Task description.
Return, exactly as written, all lines from the line containing "Screen dimensions: 724x407" to the end of the entries below, with both ends included.

Extracted information.
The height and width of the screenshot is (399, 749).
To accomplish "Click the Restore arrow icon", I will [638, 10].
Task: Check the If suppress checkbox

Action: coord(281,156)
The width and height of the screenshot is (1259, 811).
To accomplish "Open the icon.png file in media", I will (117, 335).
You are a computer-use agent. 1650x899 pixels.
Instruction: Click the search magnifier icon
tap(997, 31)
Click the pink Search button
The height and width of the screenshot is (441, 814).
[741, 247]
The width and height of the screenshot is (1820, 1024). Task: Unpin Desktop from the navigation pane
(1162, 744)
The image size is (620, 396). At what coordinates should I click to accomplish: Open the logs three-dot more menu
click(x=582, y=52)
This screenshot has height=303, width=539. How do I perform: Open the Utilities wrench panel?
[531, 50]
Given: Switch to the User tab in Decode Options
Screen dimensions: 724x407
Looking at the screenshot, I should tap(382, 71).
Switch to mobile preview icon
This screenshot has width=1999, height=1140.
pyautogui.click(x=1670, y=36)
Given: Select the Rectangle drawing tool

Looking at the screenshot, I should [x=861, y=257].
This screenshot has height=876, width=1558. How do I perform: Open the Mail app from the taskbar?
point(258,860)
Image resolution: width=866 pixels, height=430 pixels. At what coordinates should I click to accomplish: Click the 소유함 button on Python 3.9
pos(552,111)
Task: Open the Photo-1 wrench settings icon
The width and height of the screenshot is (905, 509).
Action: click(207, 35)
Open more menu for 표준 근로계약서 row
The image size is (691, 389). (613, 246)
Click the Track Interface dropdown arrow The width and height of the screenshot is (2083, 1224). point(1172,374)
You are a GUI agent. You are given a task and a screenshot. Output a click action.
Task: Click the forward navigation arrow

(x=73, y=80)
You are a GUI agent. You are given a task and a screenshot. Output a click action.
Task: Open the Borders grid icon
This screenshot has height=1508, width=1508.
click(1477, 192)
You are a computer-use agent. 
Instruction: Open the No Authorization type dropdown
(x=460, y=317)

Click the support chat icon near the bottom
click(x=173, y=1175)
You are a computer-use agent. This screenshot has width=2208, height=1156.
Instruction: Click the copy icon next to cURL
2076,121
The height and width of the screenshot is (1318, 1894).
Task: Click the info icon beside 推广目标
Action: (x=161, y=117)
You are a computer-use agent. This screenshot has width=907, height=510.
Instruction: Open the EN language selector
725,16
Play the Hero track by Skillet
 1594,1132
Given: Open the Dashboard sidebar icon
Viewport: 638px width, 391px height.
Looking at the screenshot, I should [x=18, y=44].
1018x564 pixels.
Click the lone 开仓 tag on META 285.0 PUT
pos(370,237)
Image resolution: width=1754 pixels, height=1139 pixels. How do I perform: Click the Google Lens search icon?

Result.
Screen dimensions: 724x407
Looking at the screenshot, I should tap(382, 71).
Switch to mobile preview icon
This screenshot has width=1999, height=1140.
pyautogui.click(x=1670, y=36)
Given: Select the Rectangle drawing tool

Looking at the screenshot, I should [x=861, y=257].
This screenshot has height=876, width=1558. How do I perform: Open the Mail app from the taskbar?
point(258,860)
Image resolution: width=866 pixels, height=430 pixels. At what coordinates should I click to accomplish: Click the 소유함 button on Python 3.9
pos(552,111)
Task: Open the Photo-1 wrench settings icon
The width and height of the screenshot is (905, 509).
Action: click(207, 35)
Open more menu for 표준 근로계약서 row
The image size is (691, 389). (613, 246)
Click the Track Interface dropdown arrow The width and height of the screenshot is (2083, 1224). point(1172,374)
You are a GUI agent. You are given a task and a screenshot. Output a click action.
Task: Click the forward navigation arrow

(x=73, y=80)
You are a GUI agent. You are given a task and a screenshot. Output a click action.
Task: Open the Borders grid icon
This screenshot has height=1508, width=1508.
click(1477, 192)
You are a computer-use agent. 
Instruction: Open the No Authorization type dropdown
(x=460, y=317)

Click the support chat icon near the bottom
click(x=173, y=1175)
You are a computer-use agent. This screenshot has width=2208, height=1156.
Instruction: Click the copy icon next to cURL
2076,121
The height and width of the screenshot is (1318, 1894).
Task: Click the info icon beside 推广目标
Action: (x=161, y=117)
You are a computer-use agent. This screenshot has width=907, height=510.
Instruction: Open the EN language selector
725,16
Play the Hero track by Skillet
 1594,1132
Given: Open the Dashboard sidebar icon
Viewport: 638px width, 391px height.
Looking at the screenshot, I should [x=18, y=44].
1018x564 pixels.
Click the lone 开仓 tag on META 285.0 PUT
pos(370,237)
Image resolution: width=1754 pixels, height=1139 pixels. How do I perform: Click the Google Lens search icon?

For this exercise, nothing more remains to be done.